**** Dataset entries ****
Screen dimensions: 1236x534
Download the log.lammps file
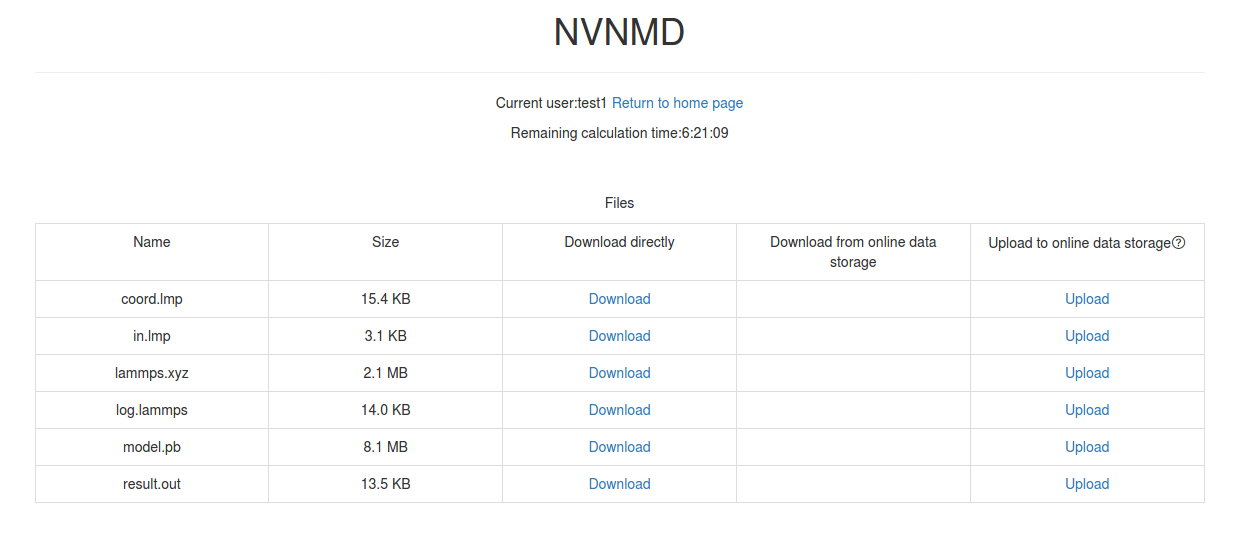tap(619, 410)
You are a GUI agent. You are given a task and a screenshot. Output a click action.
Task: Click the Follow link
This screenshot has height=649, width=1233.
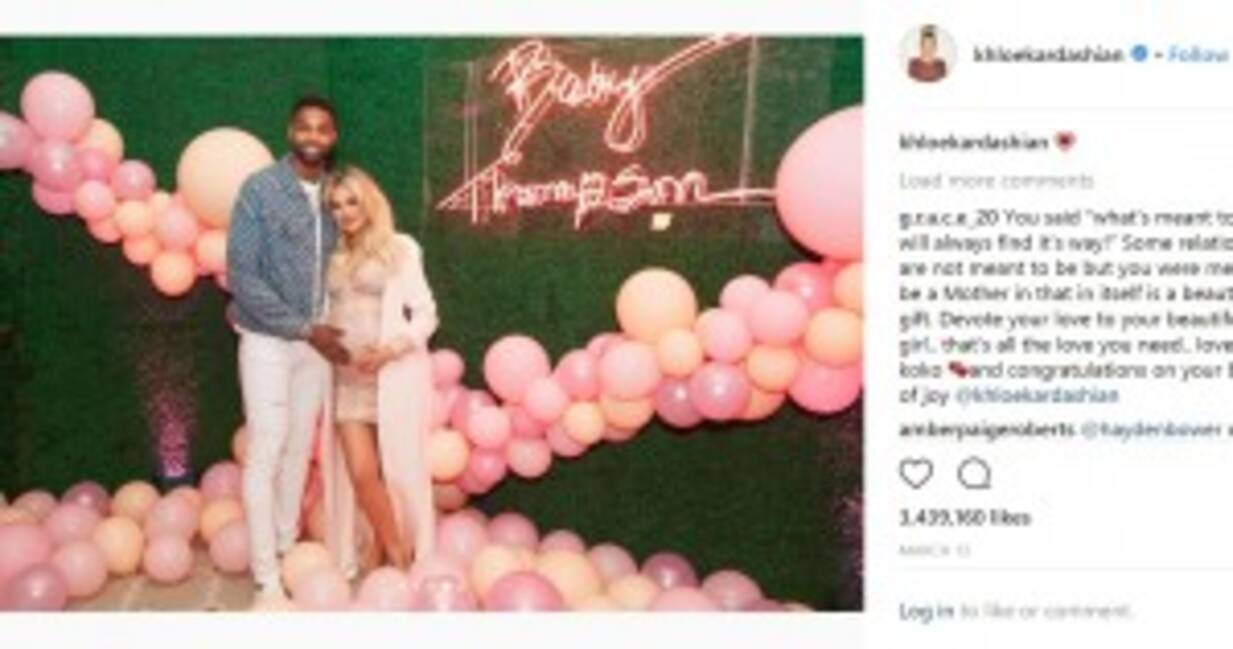click(1198, 55)
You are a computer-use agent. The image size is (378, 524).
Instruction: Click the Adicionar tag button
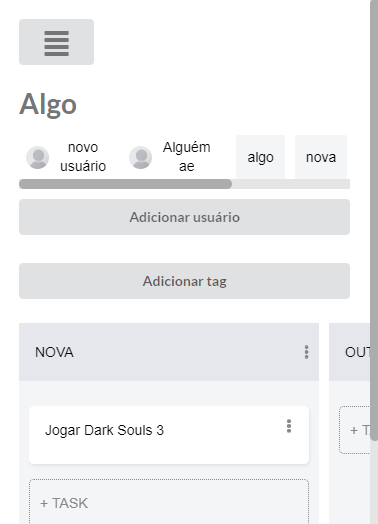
****
▶ _Problem to work on_:
Take every line above that includes the string "agent" and return it.

▶ _Problem solution_:
You are a GUI agent. You are given a task and a screenshot. Output a click action.
You are a computer-use agent. The image size is (378, 524).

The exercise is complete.